Within but Without: Involuntary Displacement and Economic Development

October 01, 2018

Alice Tianbo Zhang

Abstract:

Between 1995 and 2010, China’s Three Gorges Dam uprooted more than one million people, resulting in the largest involuntary displacement from dam construction in history. This paper provides the first evidence of the causal impact of dam-induced inundation on migration and labor market outcomes by combining micro-level census and satellite data. Using a novel identification strategy and remote sensing techniques to capture exogenous variations in flooding intensity, I find that inundation has imposed large and enduring costs on the local economy.

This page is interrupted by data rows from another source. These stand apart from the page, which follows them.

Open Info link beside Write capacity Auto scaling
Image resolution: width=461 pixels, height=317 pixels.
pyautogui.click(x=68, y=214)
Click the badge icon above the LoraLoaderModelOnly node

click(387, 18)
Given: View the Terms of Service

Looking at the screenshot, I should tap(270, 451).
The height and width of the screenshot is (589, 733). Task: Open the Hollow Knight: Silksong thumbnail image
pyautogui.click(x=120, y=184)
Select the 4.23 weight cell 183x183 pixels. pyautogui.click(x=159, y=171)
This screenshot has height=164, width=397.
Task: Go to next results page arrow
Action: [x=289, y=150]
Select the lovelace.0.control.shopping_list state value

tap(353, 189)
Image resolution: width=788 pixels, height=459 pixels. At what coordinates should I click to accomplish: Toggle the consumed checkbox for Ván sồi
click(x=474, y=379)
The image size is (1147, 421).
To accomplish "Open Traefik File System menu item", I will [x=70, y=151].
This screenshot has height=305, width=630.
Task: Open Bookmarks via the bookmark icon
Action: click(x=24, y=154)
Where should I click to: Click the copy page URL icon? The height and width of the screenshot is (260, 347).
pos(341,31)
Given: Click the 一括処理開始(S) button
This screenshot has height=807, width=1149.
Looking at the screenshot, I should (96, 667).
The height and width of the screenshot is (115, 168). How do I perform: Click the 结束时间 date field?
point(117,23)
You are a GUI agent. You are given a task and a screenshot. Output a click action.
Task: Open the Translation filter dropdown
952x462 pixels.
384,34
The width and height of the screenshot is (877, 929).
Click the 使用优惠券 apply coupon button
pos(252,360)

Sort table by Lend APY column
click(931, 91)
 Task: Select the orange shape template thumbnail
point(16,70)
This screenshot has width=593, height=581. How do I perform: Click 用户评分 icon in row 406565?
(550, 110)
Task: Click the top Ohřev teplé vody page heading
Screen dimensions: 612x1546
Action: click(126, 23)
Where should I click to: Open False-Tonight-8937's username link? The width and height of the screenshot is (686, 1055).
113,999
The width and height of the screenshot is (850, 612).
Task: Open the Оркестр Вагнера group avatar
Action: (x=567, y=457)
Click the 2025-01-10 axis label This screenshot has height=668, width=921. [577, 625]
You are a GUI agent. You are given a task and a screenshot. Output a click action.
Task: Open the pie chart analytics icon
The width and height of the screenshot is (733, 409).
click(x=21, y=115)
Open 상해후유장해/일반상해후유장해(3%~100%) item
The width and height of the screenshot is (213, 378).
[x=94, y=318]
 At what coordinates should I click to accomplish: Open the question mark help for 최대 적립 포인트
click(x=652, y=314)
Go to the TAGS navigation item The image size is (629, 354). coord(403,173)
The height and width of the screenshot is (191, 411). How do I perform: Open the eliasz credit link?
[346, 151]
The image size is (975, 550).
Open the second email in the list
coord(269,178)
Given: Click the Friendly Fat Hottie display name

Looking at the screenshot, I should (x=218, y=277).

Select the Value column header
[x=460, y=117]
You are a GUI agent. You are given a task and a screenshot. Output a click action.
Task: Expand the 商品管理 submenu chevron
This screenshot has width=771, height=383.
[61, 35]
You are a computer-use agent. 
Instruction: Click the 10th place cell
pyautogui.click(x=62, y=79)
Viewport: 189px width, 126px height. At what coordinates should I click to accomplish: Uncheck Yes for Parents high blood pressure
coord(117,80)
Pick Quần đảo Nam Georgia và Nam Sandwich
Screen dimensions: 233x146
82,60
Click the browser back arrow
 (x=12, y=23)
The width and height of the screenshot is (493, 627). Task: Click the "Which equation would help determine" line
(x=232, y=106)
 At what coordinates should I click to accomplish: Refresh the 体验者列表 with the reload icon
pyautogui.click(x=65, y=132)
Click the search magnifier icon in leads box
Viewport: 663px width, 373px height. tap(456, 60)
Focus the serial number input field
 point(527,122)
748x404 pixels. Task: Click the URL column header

Rising water levels in the dam’s reservoir displaced between 1.5 and 1.9 million people. Most migrants in partially flooded counties relocated to other towns or villages within the same county. Flooded counties saw a steep and persistent decline of employment by 30 to 50 percent in the manufacturing sector and capital-intensive occupations, and the effects were more harmful to residents that did not move. In the long run, the decline in manufacturing was partly offset by reallocating workers to agriculture. Industrial firms in flooded counties responded by downsizing the workforce and reducing compensation. Overall, these findings highlight the need for policy evaluations to carefully weigh the broad benefits of infrastructure against the concentrated costs to local communities.